• EXERCISE OBJECTIVE: Each line from the one containing "[LINEでシェア] (455, 1167)" through the end of the records below must be repeated exactly, and no other line.

• Saved data entries:
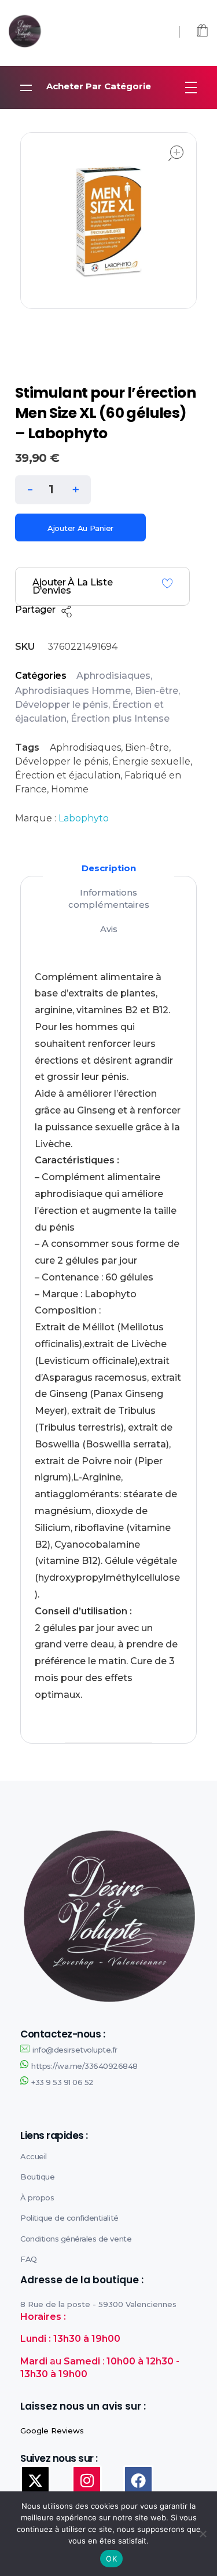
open (176, 153)
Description (109, 868)
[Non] (202, 2533)
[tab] (109, 868)
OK (111, 2558)
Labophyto (83, 818)
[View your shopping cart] (202, 31)
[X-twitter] (35, 2480)
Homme (70, 789)
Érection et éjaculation (67, 775)
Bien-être (156, 690)
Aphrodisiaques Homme (73, 690)
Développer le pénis (61, 704)
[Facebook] (138, 2480)
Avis (108, 928)
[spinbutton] (53, 489)
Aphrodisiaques (113, 675)
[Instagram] (87, 2480)
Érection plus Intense (120, 718)
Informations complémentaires (108, 898)
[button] (76, 487)
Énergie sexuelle (151, 761)
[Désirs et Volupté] (62, 31)
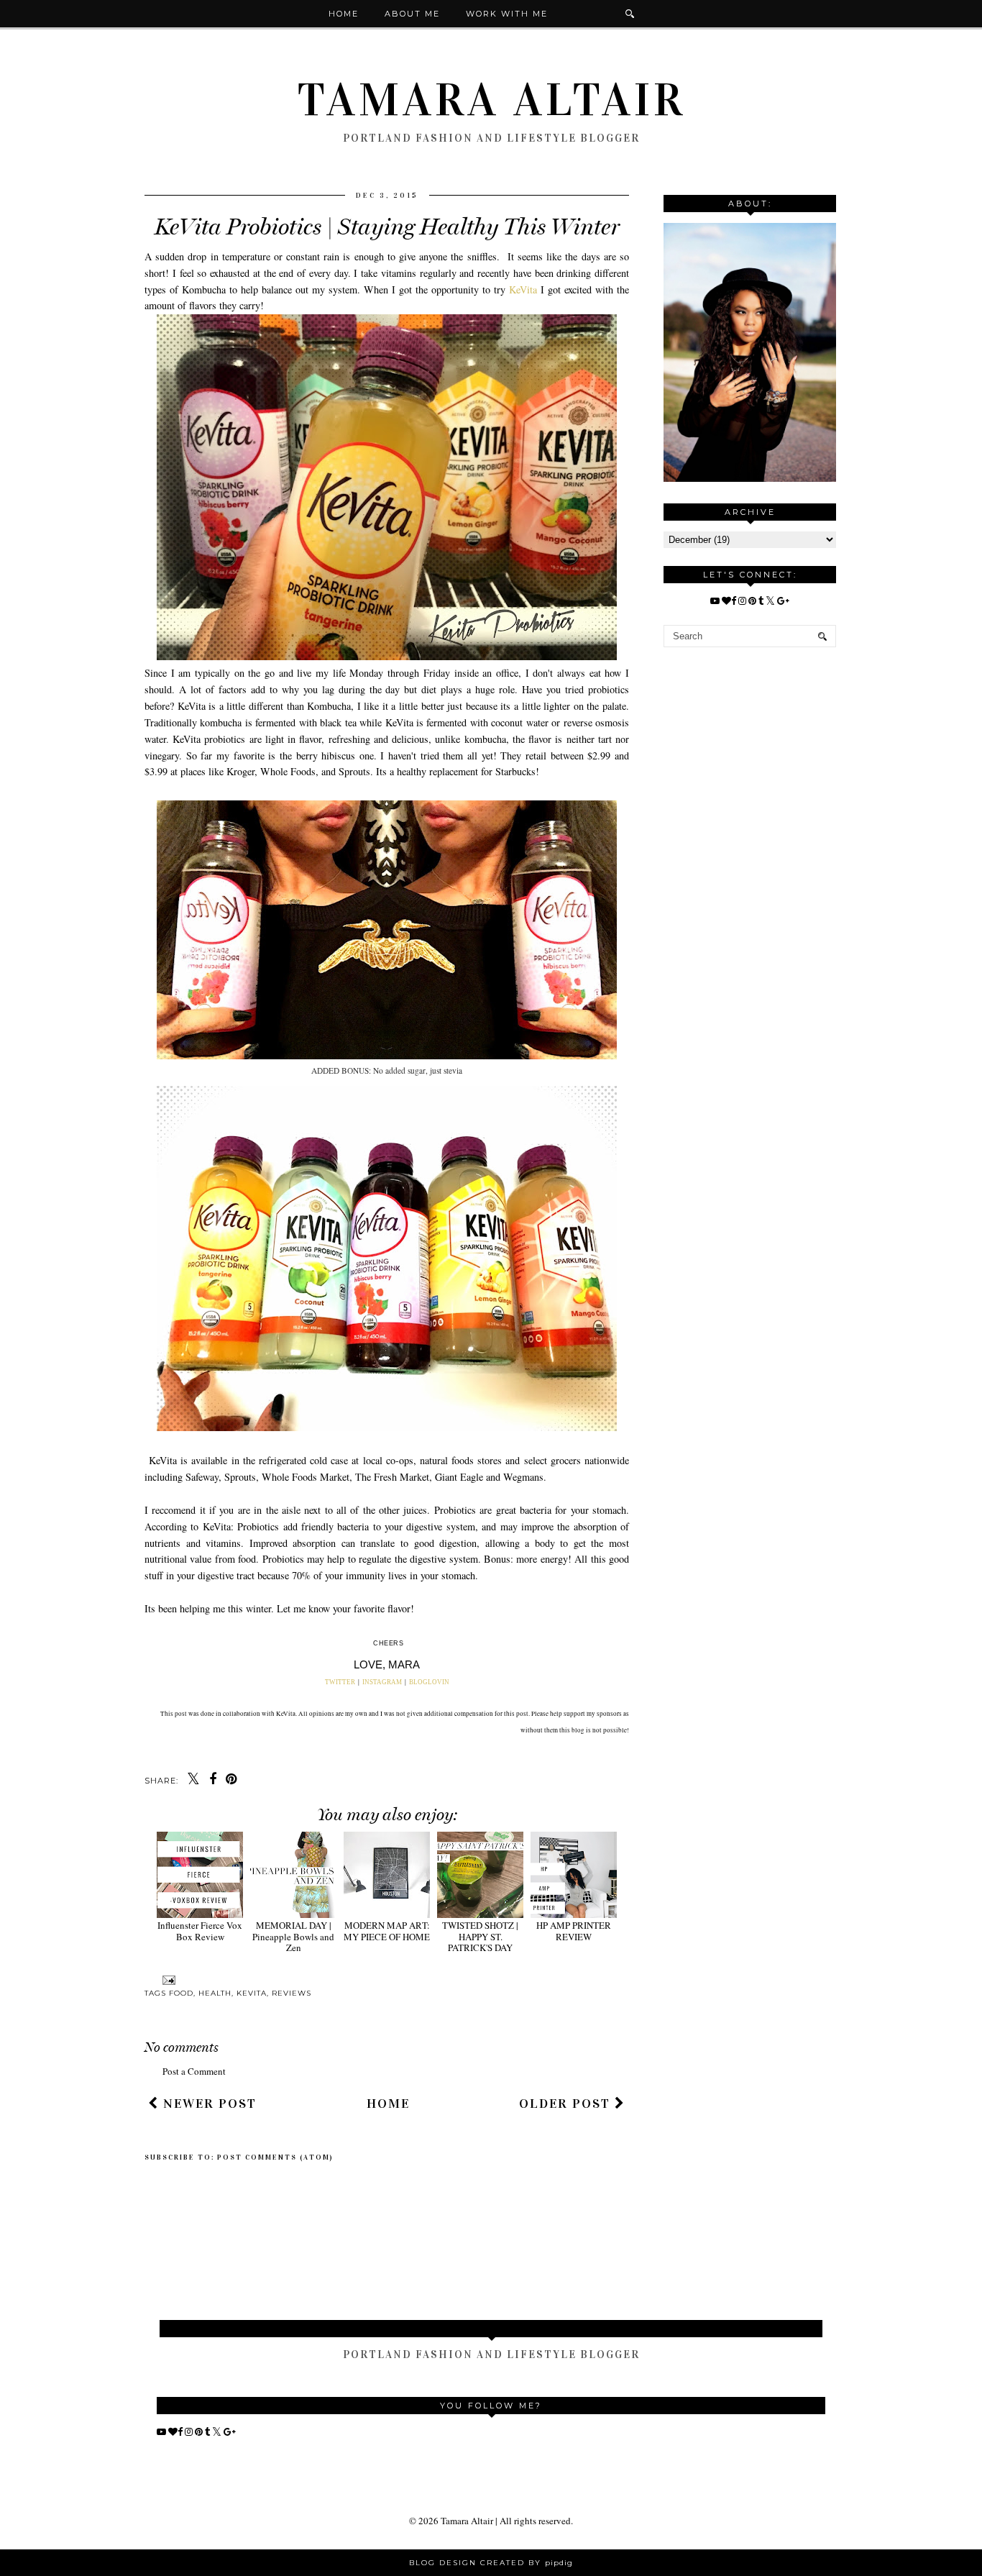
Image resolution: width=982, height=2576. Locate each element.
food (181, 1993)
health (214, 1993)
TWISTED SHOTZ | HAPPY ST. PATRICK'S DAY (480, 1936)
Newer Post (208, 2103)
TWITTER (341, 1682)
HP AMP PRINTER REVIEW (573, 1931)
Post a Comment (194, 2071)
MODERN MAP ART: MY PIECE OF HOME (387, 1931)
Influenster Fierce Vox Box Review (199, 1931)
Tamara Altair (491, 100)
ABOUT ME (412, 14)
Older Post (567, 2103)
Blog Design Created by (491, 2562)
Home (344, 14)
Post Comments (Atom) (275, 2157)
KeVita (523, 289)
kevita (252, 1993)
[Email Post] (167, 1979)
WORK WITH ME (507, 14)
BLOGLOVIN (429, 1682)
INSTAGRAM (382, 1682)
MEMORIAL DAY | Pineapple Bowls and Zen (293, 1936)
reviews (291, 1993)
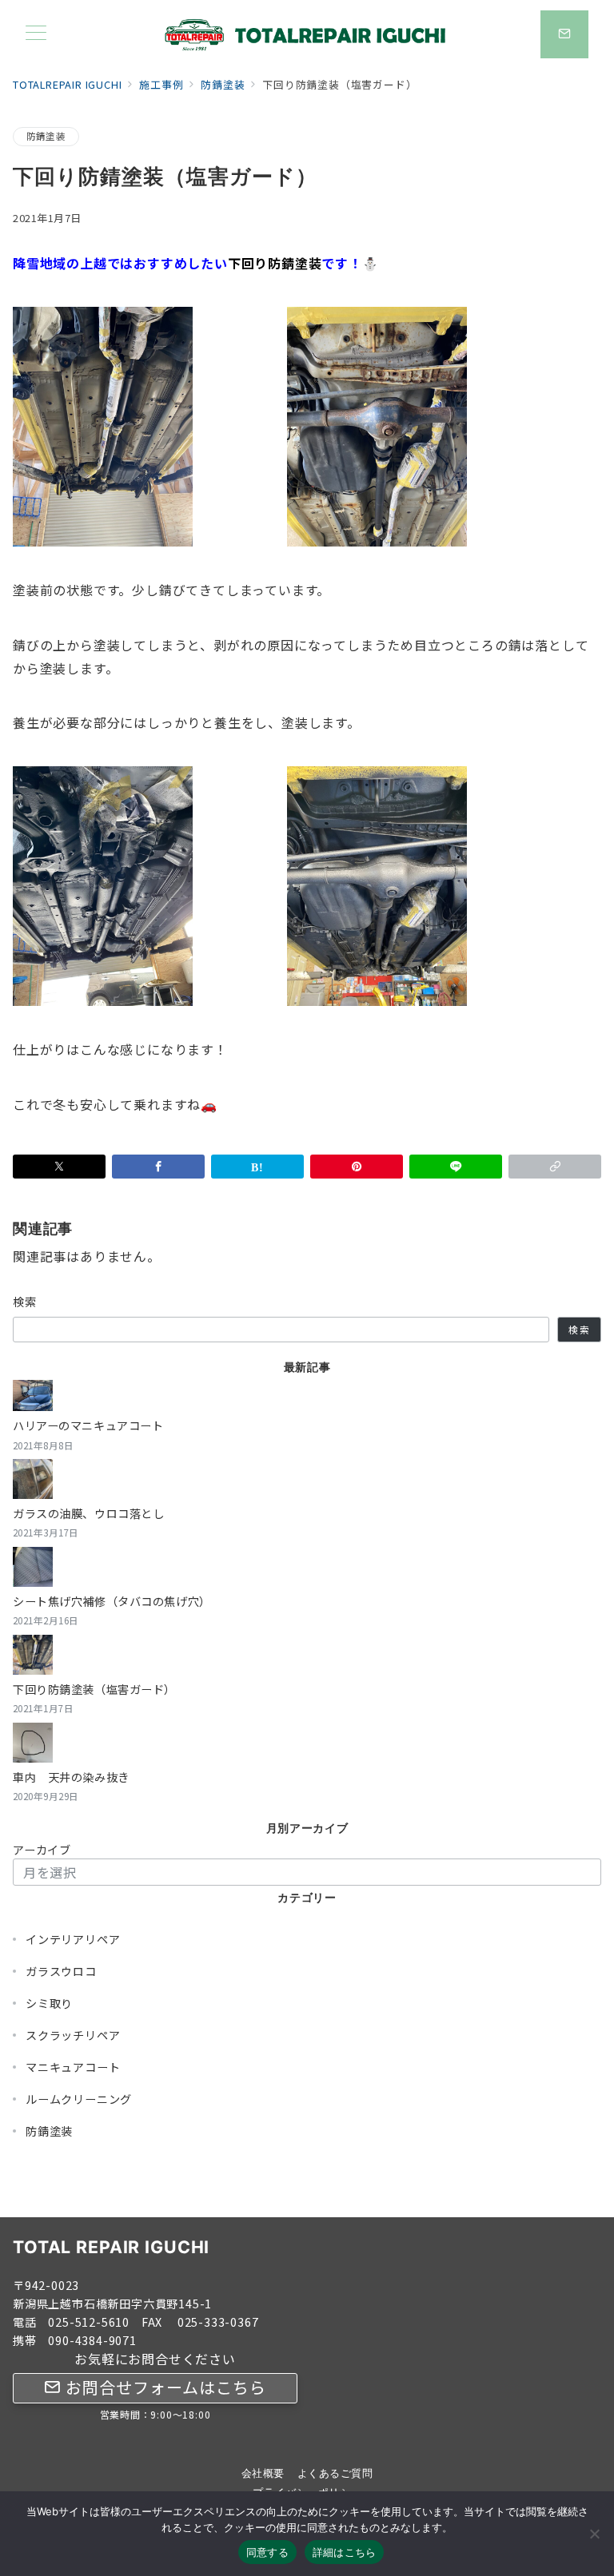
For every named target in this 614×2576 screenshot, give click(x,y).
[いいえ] (594, 2534)
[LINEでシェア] (455, 1167)
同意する (267, 2552)
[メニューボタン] (36, 34)
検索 (25, 1302)
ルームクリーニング (79, 2099)
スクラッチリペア (73, 2035)
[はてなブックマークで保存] (257, 1167)
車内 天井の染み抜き (71, 1777)
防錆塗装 (46, 135)
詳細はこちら (345, 2552)
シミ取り (49, 2003)
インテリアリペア (73, 1939)
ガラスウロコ (61, 1971)
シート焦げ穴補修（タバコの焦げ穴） (112, 1601)
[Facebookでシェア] (158, 1167)
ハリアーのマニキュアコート (88, 1425)
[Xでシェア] (59, 1167)
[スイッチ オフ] (564, 34)
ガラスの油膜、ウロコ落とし (88, 1513)
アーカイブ (42, 1850)
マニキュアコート (73, 2067)
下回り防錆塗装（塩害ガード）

• EXERCISE RESULT:
[LINEでシェア] (455, 1167)
同意する (267, 2552)
[メニューボタン] (36, 34)
検索 (25, 1302)
ルームクリーニング (79, 2099)
スクラッチリペア (73, 2035)
[はてなブックマークで保存] (257, 1167)
車内 天井の染み抜き (71, 1777)
防錆塗装 (46, 135)
詳細はこちら (345, 2552)
シミ取り (49, 2003)
インテリアリペア (73, 1939)
ガラスウロコ (61, 1971)
シート焦げ穴補修（タバコの焦げ穴） (112, 1601)
[Facebookでシェア] (158, 1167)
ハリアーのマニキュアコート (88, 1425)
[Xでシェア] (59, 1167)
[スイッチ オフ] (564, 34)
ガラスの油膜、ウロコ落とし (88, 1513)
アーカイブ (42, 1850)
マニキュアコート (73, 2067)
下回り防錆塗装（塩害ガード）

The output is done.